Follow the below instruction for setup
- Start by creating a python virtual environment:
python3 -m venv <name of venv>
- Activate virtual environment:
source /<name of venv>/bin/activate
- Before installing the packages, upgrade pip first:
pip install --upgrade pip
- Install python packages:
pip install -r requirements.txt
- Install additional dependencies:
./install.sh
- Start server with:
. entrypoint.sh
- Reference: https://github.com/levguy/talksumm
@inproceedings{lev-etal-2019-talksumm,
title = "{T}alk{S}umm: A Dataset and Scalable Annotation Method for Scientific Paper Summarization Based on Conference Talks",
author = "Lev, Guy and
Shmueli-Scheuer, Michal and
Herzig, Jonathan and
Jerbi, Achiya and
Konopnicki, David",
booktitle = "Proceedings of the 57th Annual Meeting of the Association for Computational Linguistics",
month = jul,
year = "2019",
address = "Florence, Italy",
publisher = "Association for Computational Linguistics",
url = "https://www.aclweb.org/anthology/P19-1204",
pages = "2125--2131",
abstract = "Currently, no large-scale training data is available for the task of scientific paper summarization. In this paper, we propose a novel method that automatically generates summaries for scientific papers, by utilizing videos of talks at scientific conferences.

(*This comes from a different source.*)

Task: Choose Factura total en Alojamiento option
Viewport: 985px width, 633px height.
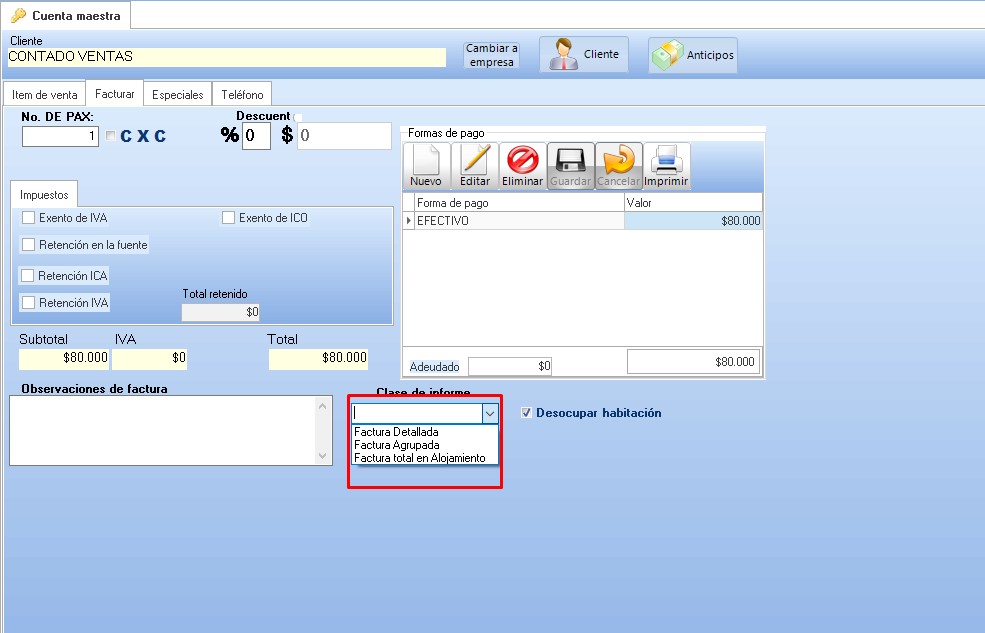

We hypothesize that such talks constitute a coherent and concise description of the papers{'} content, and can form the basis for good summaries. We collected 1716 papers and their corresponding videos, and created a dataset of paper summaries. A model trained on this dataset achieves similar performance as models trained on a dataset of summaries created manually. In addition, we validated the quality of our summaries by human experts.",
}
Download Glove.6B and put it into the following directory: /app/hmm_alignment/glove.6B
Step by Step:
- Starting from the base directory:
cd /app/hmm_alignment/glove.6B
- Download glove:
wget http://nlp.stanford.edu/data/glove.6B.zip
- Unzip it & move
glove.6B.300d.txt
in the base dir ofglove.6B
- Start your python interpreter and do the following:
import nltk
nltk.download('stopwords')
nltk.download('punkt')